Given data:
<<<<

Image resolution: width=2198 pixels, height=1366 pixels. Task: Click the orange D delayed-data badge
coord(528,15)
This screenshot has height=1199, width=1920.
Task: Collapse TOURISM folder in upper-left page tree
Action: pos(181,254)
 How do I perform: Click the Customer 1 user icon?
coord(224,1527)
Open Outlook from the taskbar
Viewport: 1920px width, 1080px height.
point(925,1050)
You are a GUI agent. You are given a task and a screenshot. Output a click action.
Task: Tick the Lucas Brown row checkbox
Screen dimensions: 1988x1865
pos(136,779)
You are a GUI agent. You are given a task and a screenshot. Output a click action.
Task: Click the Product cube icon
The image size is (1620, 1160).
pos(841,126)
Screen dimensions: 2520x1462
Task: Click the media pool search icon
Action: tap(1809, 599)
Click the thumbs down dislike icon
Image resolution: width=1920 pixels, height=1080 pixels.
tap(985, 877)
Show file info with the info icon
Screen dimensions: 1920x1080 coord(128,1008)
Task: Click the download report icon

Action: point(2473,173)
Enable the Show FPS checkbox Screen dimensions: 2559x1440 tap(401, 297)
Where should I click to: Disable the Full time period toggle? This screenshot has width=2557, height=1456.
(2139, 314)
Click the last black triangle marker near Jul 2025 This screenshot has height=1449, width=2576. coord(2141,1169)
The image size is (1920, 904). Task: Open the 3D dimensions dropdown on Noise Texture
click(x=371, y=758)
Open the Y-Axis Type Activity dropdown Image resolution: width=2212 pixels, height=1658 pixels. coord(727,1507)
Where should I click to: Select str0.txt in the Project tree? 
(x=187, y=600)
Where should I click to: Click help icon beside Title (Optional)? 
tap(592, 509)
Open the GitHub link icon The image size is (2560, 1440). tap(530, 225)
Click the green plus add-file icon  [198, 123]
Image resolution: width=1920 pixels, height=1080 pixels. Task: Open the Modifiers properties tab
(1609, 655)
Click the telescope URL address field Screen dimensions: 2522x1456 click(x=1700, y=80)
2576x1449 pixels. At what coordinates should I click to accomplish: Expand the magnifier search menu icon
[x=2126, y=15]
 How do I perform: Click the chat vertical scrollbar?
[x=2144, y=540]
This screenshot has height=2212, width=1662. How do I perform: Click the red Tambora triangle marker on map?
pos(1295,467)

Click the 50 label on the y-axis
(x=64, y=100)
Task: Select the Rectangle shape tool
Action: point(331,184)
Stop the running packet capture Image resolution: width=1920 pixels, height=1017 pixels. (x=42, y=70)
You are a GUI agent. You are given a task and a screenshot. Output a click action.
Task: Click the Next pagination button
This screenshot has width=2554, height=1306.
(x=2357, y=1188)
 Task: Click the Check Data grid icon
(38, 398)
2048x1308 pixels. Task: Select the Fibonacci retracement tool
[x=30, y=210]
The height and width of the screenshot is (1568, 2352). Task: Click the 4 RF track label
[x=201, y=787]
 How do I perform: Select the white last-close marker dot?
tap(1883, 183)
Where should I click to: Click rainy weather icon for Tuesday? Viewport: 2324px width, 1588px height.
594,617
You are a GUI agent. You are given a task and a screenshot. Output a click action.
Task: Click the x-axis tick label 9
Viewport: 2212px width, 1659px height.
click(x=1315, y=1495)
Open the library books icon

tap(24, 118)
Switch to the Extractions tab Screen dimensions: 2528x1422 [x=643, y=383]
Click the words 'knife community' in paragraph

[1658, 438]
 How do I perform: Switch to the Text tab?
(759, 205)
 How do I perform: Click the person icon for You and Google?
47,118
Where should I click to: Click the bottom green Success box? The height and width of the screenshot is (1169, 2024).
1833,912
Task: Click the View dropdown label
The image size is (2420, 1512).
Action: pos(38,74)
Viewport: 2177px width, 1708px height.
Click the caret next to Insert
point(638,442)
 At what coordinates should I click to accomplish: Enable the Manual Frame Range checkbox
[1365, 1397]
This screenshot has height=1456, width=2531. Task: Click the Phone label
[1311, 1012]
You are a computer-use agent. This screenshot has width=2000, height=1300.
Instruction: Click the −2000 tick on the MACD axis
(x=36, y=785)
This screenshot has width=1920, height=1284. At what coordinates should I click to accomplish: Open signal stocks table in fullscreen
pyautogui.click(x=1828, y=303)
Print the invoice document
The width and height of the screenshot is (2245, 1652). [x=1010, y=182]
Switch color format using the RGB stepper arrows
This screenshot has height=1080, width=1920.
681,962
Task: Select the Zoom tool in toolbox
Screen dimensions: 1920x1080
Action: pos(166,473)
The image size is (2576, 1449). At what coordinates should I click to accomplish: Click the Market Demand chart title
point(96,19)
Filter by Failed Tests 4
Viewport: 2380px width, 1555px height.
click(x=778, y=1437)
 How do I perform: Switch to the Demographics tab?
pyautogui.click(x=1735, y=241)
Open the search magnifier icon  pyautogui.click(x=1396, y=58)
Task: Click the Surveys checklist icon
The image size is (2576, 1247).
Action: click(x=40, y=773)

>>>>

Work order: Using the material above, print every entry exactly as written.

Response area:
Image resolution: width=2198 pixels, height=1366 pixels. Task: Click the orange D delayed-data badge
coord(528,15)
This screenshot has height=1199, width=1920.
Task: Collapse TOURISM folder in upper-left page tree
Action: pos(181,254)
 How do I perform: Click the Customer 1 user icon?
coord(224,1527)
Open Outlook from the taskbar
Viewport: 1920px width, 1080px height.
point(925,1050)
You are a GUI agent. You are given a task and a screenshot. Output a click action.
Task: Tick the Lucas Brown row checkbox
Screen dimensions: 1988x1865
pos(136,779)
You are a GUI agent. You are given a task and a screenshot. Output a click action.
Task: Click the Product cube icon
The image size is (1620, 1160).
pos(841,126)
Screen dimensions: 2520x1462
Task: Click the media pool search icon
Action: tap(1809, 599)
Click the thumbs down dislike icon
Image resolution: width=1920 pixels, height=1080 pixels.
tap(985, 877)
Show file info with the info icon
Screen dimensions: 1920x1080 coord(128,1008)
Task: Click the download report icon

Action: point(2473,173)
Enable the Show FPS checkbox Screen dimensions: 2559x1440 tap(401, 297)
Where should I click to: Disable the Full time period toggle? This screenshot has width=2557, height=1456.
(2139, 314)
Click the last black triangle marker near Jul 2025 This screenshot has height=1449, width=2576. coord(2141,1169)
The image size is (1920, 904). Task: Open the 3D dimensions dropdown on Noise Texture
click(x=371, y=758)
Open the Y-Axis Type Activity dropdown Image resolution: width=2212 pixels, height=1658 pixels. coord(727,1507)
Where should I click to: Select str0.txt in the Project tree? 
(x=187, y=600)
Where should I click to: Click help icon beside Title (Optional)? 
tap(592, 509)
Open the GitHub link icon The image size is (2560, 1440). tap(530, 225)
Click the green plus add-file icon  [198, 123]
Image resolution: width=1920 pixels, height=1080 pixels. Task: Open the Modifiers properties tab
(1609, 655)
Click the telescope URL address field Screen dimensions: 2522x1456 click(x=1700, y=80)
2576x1449 pixels. At what coordinates should I click to accomplish: Expand the magnifier search menu icon
[x=2126, y=15]
 How do I perform: Click the chat vertical scrollbar?
[x=2144, y=540]
This screenshot has height=2212, width=1662. How do I perform: Click the red Tambora triangle marker on map?
pos(1295,467)

Click the 50 label on the y-axis
(x=64, y=100)
Task: Select the Rectangle shape tool
Action: point(331,184)
Stop the running packet capture Image resolution: width=1920 pixels, height=1017 pixels. (x=42, y=70)
You are a GUI agent. You are given a task and a screenshot. Output a click action.
Task: Click the Next pagination button
This screenshot has width=2554, height=1306.
(x=2357, y=1188)
 Task: Click the Check Data grid icon
(38, 398)
2048x1308 pixels. Task: Select the Fibonacci retracement tool
[x=30, y=210]
The height and width of the screenshot is (1568, 2352). Task: Click the 4 RF track label
[x=201, y=787]
 How do I perform: Select the white last-close marker dot?
tap(1883, 183)
Where should I click to: Click rainy weather icon for Tuesday? Viewport: 2324px width, 1588px height.
594,617
You are a GUI agent. You are given a task and a screenshot. Output a click action.
Task: Click the x-axis tick label 9
Viewport: 2212px width, 1659px height.
click(x=1315, y=1495)
Open the library books icon

tap(24, 118)
Switch to the Extractions tab Screen dimensions: 2528x1422 [x=643, y=383]
Click the words 'knife community' in paragraph

[1658, 438]
 How do I perform: Switch to the Text tab?
(759, 205)
 How do I perform: Click the person icon for You and Google?
47,118
Where should I click to: Click the bottom green Success box? The height and width of the screenshot is (1169, 2024).
1833,912
Task: Click the View dropdown label
The image size is (2420, 1512).
Action: pos(38,74)
Viewport: 2177px width, 1708px height.
Click the caret next to Insert
point(638,442)
 At what coordinates should I click to accomplish: Enable the Manual Frame Range checkbox
[1365, 1397]
This screenshot has height=1456, width=2531. Task: Click the Phone label
[1311, 1012]
You are a computer-use agent. This screenshot has width=2000, height=1300.
Instruction: Click the −2000 tick on the MACD axis
(x=36, y=785)
This screenshot has width=1920, height=1284. At what coordinates should I click to accomplish: Open signal stocks table in fullscreen
pyautogui.click(x=1828, y=303)
Print the invoice document
The width and height of the screenshot is (2245, 1652). [x=1010, y=182]
Switch color format using the RGB stepper arrows
This screenshot has height=1080, width=1920.
681,962
Task: Select the Zoom tool in toolbox
Screen dimensions: 1920x1080
Action: pos(166,473)
The image size is (2576, 1449). At what coordinates should I click to accomplish: Click the Market Demand chart title
point(96,19)
Filter by Failed Tests 4
Viewport: 2380px width, 1555px height.
click(x=778, y=1437)
 How do I perform: Switch to the Demographics tab?
pyautogui.click(x=1735, y=241)
Open the search magnifier icon  pyautogui.click(x=1396, y=58)
Task: Click the Surveys checklist icon
The image size is (2576, 1247).
Action: click(x=40, y=773)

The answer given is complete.